* Records for this exercise
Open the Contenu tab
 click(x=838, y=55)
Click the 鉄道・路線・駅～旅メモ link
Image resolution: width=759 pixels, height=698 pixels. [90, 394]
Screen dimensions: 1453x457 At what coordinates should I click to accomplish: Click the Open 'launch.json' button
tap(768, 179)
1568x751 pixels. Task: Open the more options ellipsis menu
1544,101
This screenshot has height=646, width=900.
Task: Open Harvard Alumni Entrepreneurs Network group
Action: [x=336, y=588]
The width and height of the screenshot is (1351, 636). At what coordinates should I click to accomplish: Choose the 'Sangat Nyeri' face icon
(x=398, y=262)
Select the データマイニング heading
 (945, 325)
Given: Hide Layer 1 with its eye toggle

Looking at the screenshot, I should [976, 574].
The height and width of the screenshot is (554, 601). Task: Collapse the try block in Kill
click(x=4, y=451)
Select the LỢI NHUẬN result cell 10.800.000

* Task details
Reproduce, unchanged, the line containing "Select the データマイニング heading" and each line after it through the end of the listing above, and nothing else.

* Written reply
Select the データマイニング heading
 (945, 325)
Given: Hide Layer 1 with its eye toggle

Looking at the screenshot, I should [976, 574].
The height and width of the screenshot is (554, 601). Task: Collapse the try block in Kill
click(x=4, y=451)
Select the LỢI NHUẬN result cell 10.800.000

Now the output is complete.